*** Textauszug

Im Film begibt sich die Frauengruppe gemeinsam und geleitet durch die Antagonistin, die von einer Hexe verkörpert wird, in ein leerstehendes Haus. Sie scheinen selten aus sich selbst heraus zu sprechen, genauso wenig wie sie miteinander agieren. Es sind vielmehr Zitate und Referenzen, die sie oft mit durchdringendem Blick, fast anklagend, in die Kamera vorzutragen scheinen. Die lineare Erzählform des Spukhauses steht fragmentarischen, referenziellen Monologen der Figuren gegenüber. So zitiert eine der Charaktere aus dem “S.C.U.M Manifesto” der US-amerikanischen Radikalfeministin Valerie Jean Solanas. Diese verübte später ein Attentat auf Andy Warhol, als er ihr vermehrt den Eintritt in die Factory verwehrte.
Insgesamt sind es sechs Frauenfiguren, die zwar angelehnt an Geschichten sind, aber sich immer wieder der konkreten Zuweisung versperren – Graf nennt sie: Die Schauspielerin, die Antagonistin, die Journalistin, die Heilige, das Mädchen, und eine Person, die inkognito bleibt. Ihre “gewöhnlichen Frauen” sind von den Geschichten weiblicher Wut inspiriert – von Hexen, Mörderinnen und Terroristinnen. Sie spiegeln vorallem die medialen Zuschreibungen wider, denen Frauen ausgesetzt waren.
So wurde weibliche Wut oft als affektive Verstimmung marginalisiert oder politisch motivierte Taten nicht als solche ernstgenommen. Selbst als Mörderinnen wurden Frauen auf ihr Aussehen reduziert oder ihr gesellschaftlich unkonformes Verhalten als etwas Übernatürliches inszeniert, um das Bild einer “verrückten” Frau zu legitimieren. Vera Brühe wurde von den deutschen Medien beispielsweise als “Hexe” und “blonder Teufel” betitelt, während um die RAF-Terroristin Ulrike Meinhof ein ganzer “Mutter-Mythos” entstand.

******
*** Bereitgestellte Daten

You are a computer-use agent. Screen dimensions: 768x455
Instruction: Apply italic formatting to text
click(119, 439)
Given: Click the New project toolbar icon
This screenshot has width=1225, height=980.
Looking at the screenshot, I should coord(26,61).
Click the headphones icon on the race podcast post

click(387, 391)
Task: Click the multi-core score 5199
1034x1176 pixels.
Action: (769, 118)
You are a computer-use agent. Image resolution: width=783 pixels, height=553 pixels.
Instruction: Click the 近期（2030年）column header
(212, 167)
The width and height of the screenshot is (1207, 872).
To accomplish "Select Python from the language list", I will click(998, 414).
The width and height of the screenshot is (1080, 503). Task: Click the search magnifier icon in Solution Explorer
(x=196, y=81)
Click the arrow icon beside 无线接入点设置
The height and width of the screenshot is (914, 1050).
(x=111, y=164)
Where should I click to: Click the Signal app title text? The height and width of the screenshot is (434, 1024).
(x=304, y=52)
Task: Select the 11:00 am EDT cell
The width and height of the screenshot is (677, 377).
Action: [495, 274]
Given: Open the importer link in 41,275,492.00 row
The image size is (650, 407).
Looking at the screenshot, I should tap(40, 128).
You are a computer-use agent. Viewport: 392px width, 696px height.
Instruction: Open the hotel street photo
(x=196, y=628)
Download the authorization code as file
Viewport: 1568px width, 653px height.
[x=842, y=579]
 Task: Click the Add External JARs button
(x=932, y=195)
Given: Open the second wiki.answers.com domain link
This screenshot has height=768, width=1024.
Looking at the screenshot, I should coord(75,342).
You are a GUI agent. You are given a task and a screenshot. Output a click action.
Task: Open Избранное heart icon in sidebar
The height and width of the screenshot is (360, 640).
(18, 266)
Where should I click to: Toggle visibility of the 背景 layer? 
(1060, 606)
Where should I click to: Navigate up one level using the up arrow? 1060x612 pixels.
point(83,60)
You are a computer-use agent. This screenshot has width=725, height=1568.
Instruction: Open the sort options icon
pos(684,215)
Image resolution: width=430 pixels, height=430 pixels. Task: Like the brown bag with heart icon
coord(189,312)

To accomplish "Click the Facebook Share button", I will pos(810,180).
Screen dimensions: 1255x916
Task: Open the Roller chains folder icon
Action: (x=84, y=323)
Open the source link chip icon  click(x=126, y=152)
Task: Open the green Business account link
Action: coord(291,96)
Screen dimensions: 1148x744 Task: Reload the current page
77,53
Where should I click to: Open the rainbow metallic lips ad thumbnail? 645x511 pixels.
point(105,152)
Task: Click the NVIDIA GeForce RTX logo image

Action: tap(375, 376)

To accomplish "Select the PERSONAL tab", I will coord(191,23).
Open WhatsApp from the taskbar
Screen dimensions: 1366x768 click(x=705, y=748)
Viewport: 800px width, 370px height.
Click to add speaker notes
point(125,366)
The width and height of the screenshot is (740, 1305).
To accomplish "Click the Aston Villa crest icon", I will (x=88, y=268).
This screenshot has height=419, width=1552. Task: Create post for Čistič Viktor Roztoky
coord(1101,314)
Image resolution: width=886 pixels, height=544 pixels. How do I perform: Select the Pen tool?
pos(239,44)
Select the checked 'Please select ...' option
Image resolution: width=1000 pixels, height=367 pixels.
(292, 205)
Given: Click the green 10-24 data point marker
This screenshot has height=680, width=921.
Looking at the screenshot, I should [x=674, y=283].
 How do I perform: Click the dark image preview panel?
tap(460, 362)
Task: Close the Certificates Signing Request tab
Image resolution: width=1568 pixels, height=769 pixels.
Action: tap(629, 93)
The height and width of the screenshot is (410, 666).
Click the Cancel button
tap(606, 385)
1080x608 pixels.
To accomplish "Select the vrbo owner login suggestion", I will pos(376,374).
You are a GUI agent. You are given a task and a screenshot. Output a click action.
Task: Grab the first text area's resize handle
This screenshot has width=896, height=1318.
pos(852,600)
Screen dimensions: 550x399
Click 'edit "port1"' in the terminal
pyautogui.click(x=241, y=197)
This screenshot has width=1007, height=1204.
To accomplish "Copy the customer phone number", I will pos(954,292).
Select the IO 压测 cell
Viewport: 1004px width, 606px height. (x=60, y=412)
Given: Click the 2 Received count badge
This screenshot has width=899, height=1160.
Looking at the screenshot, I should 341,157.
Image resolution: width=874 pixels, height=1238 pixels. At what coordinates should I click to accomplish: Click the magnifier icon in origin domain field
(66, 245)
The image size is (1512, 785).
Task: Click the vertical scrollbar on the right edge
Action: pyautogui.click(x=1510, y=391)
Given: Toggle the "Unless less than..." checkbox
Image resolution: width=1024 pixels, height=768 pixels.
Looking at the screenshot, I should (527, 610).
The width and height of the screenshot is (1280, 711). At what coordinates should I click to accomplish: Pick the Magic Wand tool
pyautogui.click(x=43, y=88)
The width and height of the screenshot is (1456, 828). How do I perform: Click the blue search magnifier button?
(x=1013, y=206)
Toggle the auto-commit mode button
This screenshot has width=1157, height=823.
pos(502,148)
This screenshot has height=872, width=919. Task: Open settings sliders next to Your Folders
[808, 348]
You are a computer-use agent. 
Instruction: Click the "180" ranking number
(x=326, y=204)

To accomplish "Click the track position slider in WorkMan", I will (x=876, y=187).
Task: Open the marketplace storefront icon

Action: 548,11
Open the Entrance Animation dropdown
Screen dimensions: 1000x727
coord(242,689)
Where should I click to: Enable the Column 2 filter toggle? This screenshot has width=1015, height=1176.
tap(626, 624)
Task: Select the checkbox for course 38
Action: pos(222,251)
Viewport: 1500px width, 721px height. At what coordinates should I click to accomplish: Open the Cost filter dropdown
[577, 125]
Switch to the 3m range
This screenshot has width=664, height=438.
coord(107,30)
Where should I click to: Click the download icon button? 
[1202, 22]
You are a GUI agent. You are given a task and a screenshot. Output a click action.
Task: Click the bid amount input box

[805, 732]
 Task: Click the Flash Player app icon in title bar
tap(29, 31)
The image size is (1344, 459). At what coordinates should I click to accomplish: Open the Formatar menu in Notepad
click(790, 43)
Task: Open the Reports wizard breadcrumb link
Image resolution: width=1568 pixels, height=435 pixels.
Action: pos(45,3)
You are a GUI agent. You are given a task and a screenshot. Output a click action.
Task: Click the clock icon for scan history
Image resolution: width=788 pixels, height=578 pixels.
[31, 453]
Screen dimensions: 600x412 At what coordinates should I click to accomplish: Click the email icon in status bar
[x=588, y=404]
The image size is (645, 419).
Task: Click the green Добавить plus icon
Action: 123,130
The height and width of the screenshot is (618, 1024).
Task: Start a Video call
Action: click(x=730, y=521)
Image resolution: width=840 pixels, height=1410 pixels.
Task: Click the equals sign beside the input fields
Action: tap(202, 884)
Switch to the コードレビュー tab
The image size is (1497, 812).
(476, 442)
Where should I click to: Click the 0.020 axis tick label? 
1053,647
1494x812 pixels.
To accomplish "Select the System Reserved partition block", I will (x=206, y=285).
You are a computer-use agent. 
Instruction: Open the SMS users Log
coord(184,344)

******

▶ Aufgabe 1
Wozu wurde laut dem Textauszug das gesellschaftlich unkonforme Verhalten von Mörderinnen als etwas Übernatürliches inszeniert? Antworte in ein bis drei Sätzen.
▶ Aufgabe 2
Gib aus dem Textauszug die Passage von „Im Film begibt“ bis „die Factory verwehrte.“ wortgetreu wieder.

▶ Antwort 1
Diese Inszenierung diente dazu, das Bild einer “verrückten” Frau zu legitimieren.

▶ Antwort 2
Im Film begibt sich die Frauengruppe gemeinsam und geleitet durch die Antagonistin, die von einer Hexe verkörpert wird, in ein leerstehendes Haus. Sie scheinen selten aus sich selbst heraus zu sprechen, genauso wenig wie sie miteinander agieren. Es sind vielmehr Zitate und Referenzen, die sie oft mit durchdringendem Blick, fast anklagend, in die Kamera vorzutragen scheinen. Die lineare Erzählform des Spukhauses steht fragmentarischen, referenziellen Monologen der Figuren gegenüber. So zitiert eine der Charaktere aus dem “S.C.U.M Manifesto” der US-amerikanischen Radikalfeministin Valerie Jean Solanas. Diese verübte später ein Attentat auf Andy Warhol, als er ihr vermehrt den Eintritt in die Factory verwehrte.